However, if state law provides that a subsequent purchaser would have had constructive notice of an interest in property, the trustee may be similarly bound. R.C.R. Corp., 58 B.R. at 295:see also In re Probasco, 839 F.2d 1352, 1355 (9th Cir.1988) (constructive notice of unrecorded interest precluded avoidance); Lassman v. OneWest Bank, FSB (In re Swift), 458 B.R. 8, 13 (Bankr.D.Mass.2011)(“a trustee's ability to avoid a transfer is subject to constructive knowledge”). Prospective purchasers can be charged with notice of competing claims that are revealed by “use or occupancy of the real estate” or a review of the chain of title (i.e., the records in the office of the register of deeds and other public records). SeeWis. Stat. § 706.09(2)(a); Bump, 133 N.W.2d at 300.

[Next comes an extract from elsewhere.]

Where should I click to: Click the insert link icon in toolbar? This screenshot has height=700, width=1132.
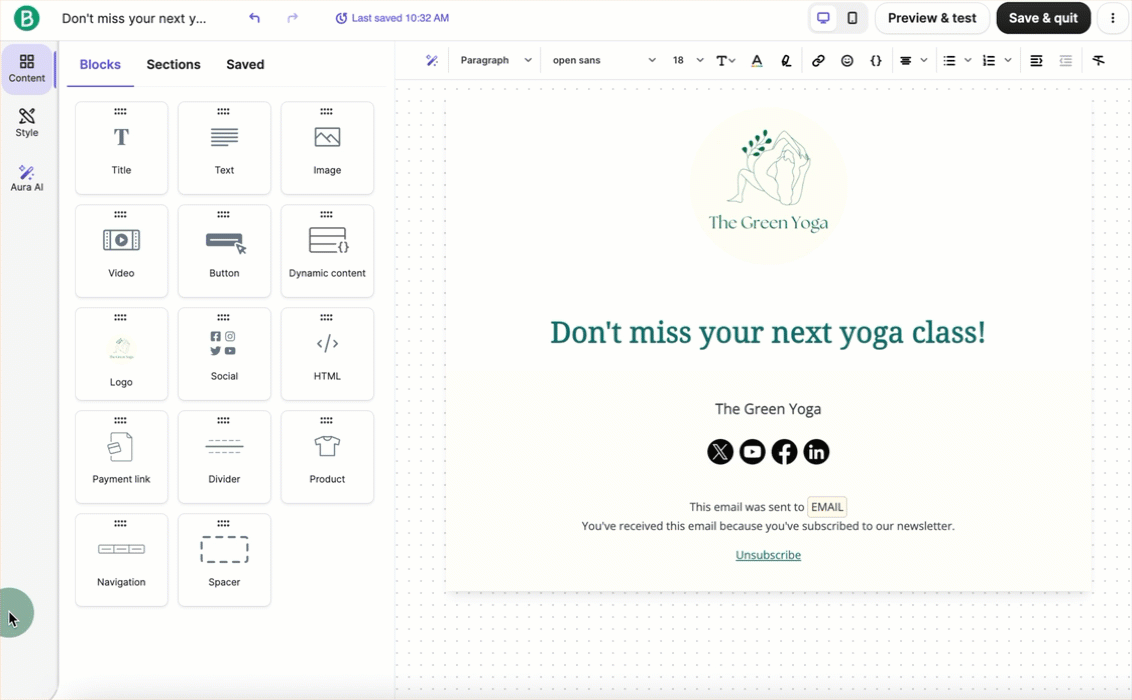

The recording statute contemplates that relevant instruments will be properly filed so that the complete title history of a parcel can be quickly determined from the public record, thereby preventing subsequent purchasers from being hurt by hidden (or undiscovered) transactions. See Kordecki v. Rizzo, 106 Wis.2d 713, 317 N.W.2d 479, 482 (Wis.1982). Wisconsin law anticipates that subsequent purchasers and other parties will normally obtain notice of earlier conveyances from the title record. SeeWis. Stat. § 706.09(1)(b). A prior adverse interest which relies upon a conveyance outside the chain of title for its validity or priority is essentially subordinated to later—but properly recorded—interests. In this regard, § 706.09(1)(b) provides that a subsequent purchaser's interest is superior to an interest created by:

Any conveyance, transaction or event not appearing of record in the chain of title to the real estate affected, unless such conveyance, transaction or event is identified by definite reference in an instrument of record in such chain. No reference shall be definite which fails to specify, by direct reference to a particular place in the public land record, or, by positive statement, the nature and scope of the prior outstanding interest created or affected by such conveyance, transaction or event, the identity of the original or subsequent owner or holder of such interest, the real estate affected, and the approximate date of such conveyance, transaction or event (emphasis added).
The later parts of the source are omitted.